▸ Tasks
• a. Below, a waiver and consent passage is followed by data. Decide whether each statement agrees with the passage: (i) the Investor is a California limited liability company; (ii) the Company is a Delaware corporation; (iii) the planned at the market offering covers equity securities up to $10 million. For each, answer yes or no and quote the deciding words from the passage.
• b. The waiver and consent passage below comes before the data. Continue the passage from its last sentence onward.

▸ Document passage
--- START ---
WAIVER AND CONSENT, dated as of September 20, 2024 (this “Waiver and Consent”). by and between Asset Entities Inc., a Nevada corporation (the “Company”) and Ionic Ventures, LLC, a California limited liability company (the “Investor”). Each of the Company and the Investor are sometimes referred to in this Agreement individually as a “Party” and, collectively, as the “Parties.”

 

RECITALS

 

A. The Company intends to conduct an “at the market offering” (as defined in Rule 415(a)(4) promulgated under the Securities Act of 1933, as amended (the “Securities Act”)), of equity securities up to $5 million (an “ATM”).
--- END ---
▸ Dataset extract
--- START ---
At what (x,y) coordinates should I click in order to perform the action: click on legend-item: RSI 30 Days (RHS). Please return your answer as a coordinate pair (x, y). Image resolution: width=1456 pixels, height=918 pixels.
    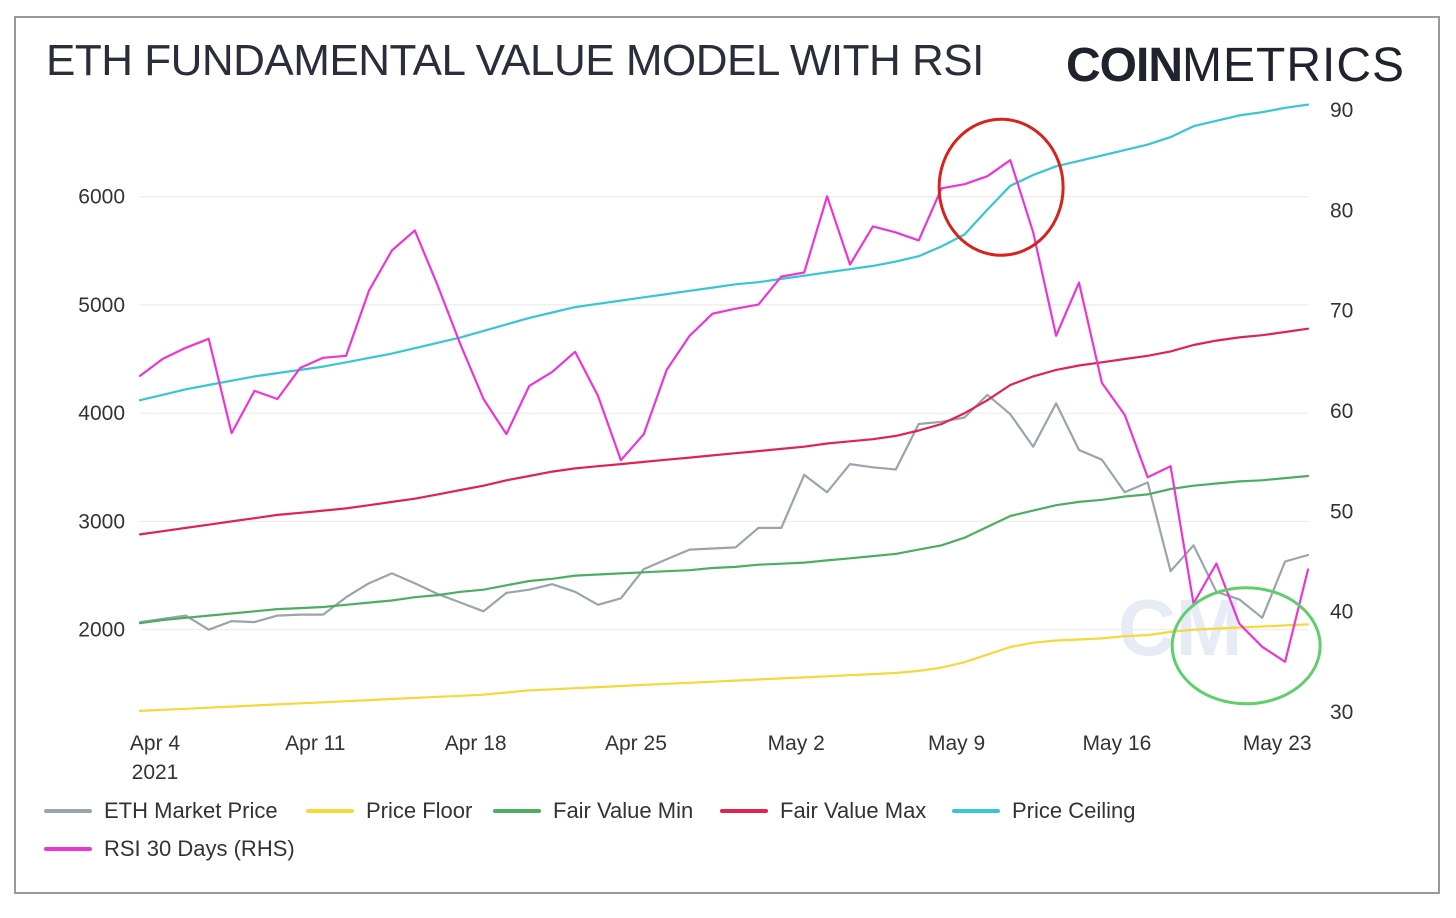
    Looking at the image, I should click on (170, 849).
--- END ---
▸ Your responses
• a.
(i) Yes: "Ionic Ventures, LLC, a California limited liability company (the “Investor”)"
(ii) No: "Asset Entities Inc., a Nevada corporation (the “Company”)"
(iii) No: "of equity securities up to $5 million (an “ATM”)"

• b.
B. Certain provisions of that certain Certificate of Designation of Series A Convertible Preferred Stock of Asset Entities Inc. filed with the Secretary of State of the State of Nevada on May 24, 2024, as amended by that certain Certificate of Amendment to Designation of Asset Entities Inc. filed with the Secretary of State of the State of Nevada on June 14, 2024, as amended by that certain Certificate of Amendment to Designation of Series A Convertible Preferred Stock of Asset Entities Inc. filed with the Secretary of State of the State of Nevada on September 4, 2024, as amended by that certain Certificate of Amendment to Designation of Series A Convertible Preferred Stock of Asset Entities Inc. filed with the Secretary of State of the State of Nevada on September 4, 2024 (as amended, the “Certificate of Designation”), and that certain Securities Purchase Agreement, dated as of May 24, 2024, by and among the Company, and each of the investors listed on the Schedule of Buyers attached hereto, as amended by that certain First Amendment to Securities Purchase Agreement, dated as of June 13, 2024, by and between the Company and the Investor (as amended, the “Securities Purchase Agreement”), may prohibit, restrict, or adversely adjust the terms thereof as a result of any ATM conducted by the Company.

 

C. The Parties have determined that it is in their mutual interest to waive any prohibition, restriction, or adverse adjustments under the Certificate of Designation or the Securities Purchase Agreement that may be applicable in the event that the Company conducts an ATM.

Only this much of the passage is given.